An association with a high profile university can help bigots to legitimise their beliefs, but the infiltration of mainstream academia by eugenicists is even more complex than this.

After we exposed his involvement with eugenicists, Toby Young pointed out that the conference at which he actually spoke, that of the International Society for Intelligence Research (ISIR), was “super-respectable” and attended by “numerous world-renowned academics”.

He is entirely correct. The ISIR is home to many great scientists, and its journal Intelligence is one of the most respected in its field. Yet Richard Lynn, who has called for the “phasing out” of the “populations of incompetent cultures”, serves on the editorial board of Intelligence, along with fellow director of the Pioneer Fund Gerhard Meisenberg, who edits Lynn’s journal Mankind Quarterly. Two other board members are Heiner Rindermann and Jan te Nijenhuis, frequent contributors to Mankind Quarterly and the London Conference on Intelligence. Rindermann, James Thompson, Michael Woodley of Menie and Aurelio Figueredo, all heavily implicated in the London Conference on Intelligencehelped to organise recent ISIR conferences. Linda Gottfredson, a Pioneer Fund grantee and former president of the ISIR, famously authored a letter in the Wall Street Journal defending Charles Murray’s assertion that black people are genetically disposed to an average IQ of “around 85”, compared to 100 for whites.

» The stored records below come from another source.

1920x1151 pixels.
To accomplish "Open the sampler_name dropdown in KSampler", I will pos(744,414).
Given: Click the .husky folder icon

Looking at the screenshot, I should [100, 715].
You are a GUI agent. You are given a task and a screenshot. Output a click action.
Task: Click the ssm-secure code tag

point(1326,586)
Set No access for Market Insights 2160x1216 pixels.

The tolerance afforded to eugenicists threatens the reputation of respectable scientists. Stephen Pinker, the world-renowned cognitive psychologist, spoke at last year’s ISIR conference. Another speaker at the conference, however, was the aforementioned Emil Kirkegaard, a “self-taught” eugenicist who has written a “thought experiment” which discusses whether raping a drugged child could be defended, and whose research into OKCupid made international headlines for its “grossly unprofessional, unethical and reprehensible” use of personal data.

Saini spoke to Richard Haier, editor-in-chief of Intelligence, about the involvement of Lynn and Meisenberg. “He defended their involvement on the basis of academic freedom,” she recalled. “He said he’d prefer to let the papers and data speak for themselves.”

Publishing well-researched papers that happen to be written by eugenicists is one thing, but putting them in positions of editorial control is quite another. “Having researched Lynn and Meisenberg, I fail to understand how Intelligence can justify having these two on the editorial board,” Saini said. “I find that very difficult to understand. Academic freedom does not require that these people are given any more space than their research demands – which for a discredited idea like racial eugenics is frankly minuscule.” I contacted the ISIR but at time of publishing had received no response.

UCL has published several statements about the London Conference on Intelligence since my investigation. In the latest, released on 18 January 2018, the university said it hoped to finish an investigation within weeks. It said it did not and had not endorsed the conference, and had formally complained to YouTube about the use of a doctored UCL logo on videos posted online. UCL’s President described eugenics as “complete nonsense” and added: “I am appalled by the concept of white supremacy and will not tolerate anything on campus that incites racial hatred or violence.” UCL management has also agreed to engage with students concerned about buildings being named after eugenicists.

UCL’s statement also stressed its obligation “to protect free speech on campus, within the law, even if the views expressed are inconsistent with the values and views of UCL”.

Yet there is a direct link between the tolerance of eugenicists in academia and the political rise of the far-right. Journals and universities that allow their reputations to be used to launder or legitimate racist pseudo-science bear responsibility when that pseudo-science is used for political ends. As one UCL student put it: “This is not about freedom of speech – all violence begins with ideas. We feel threatened, and we want answers.”

Ben van der Merwe is a student journalist.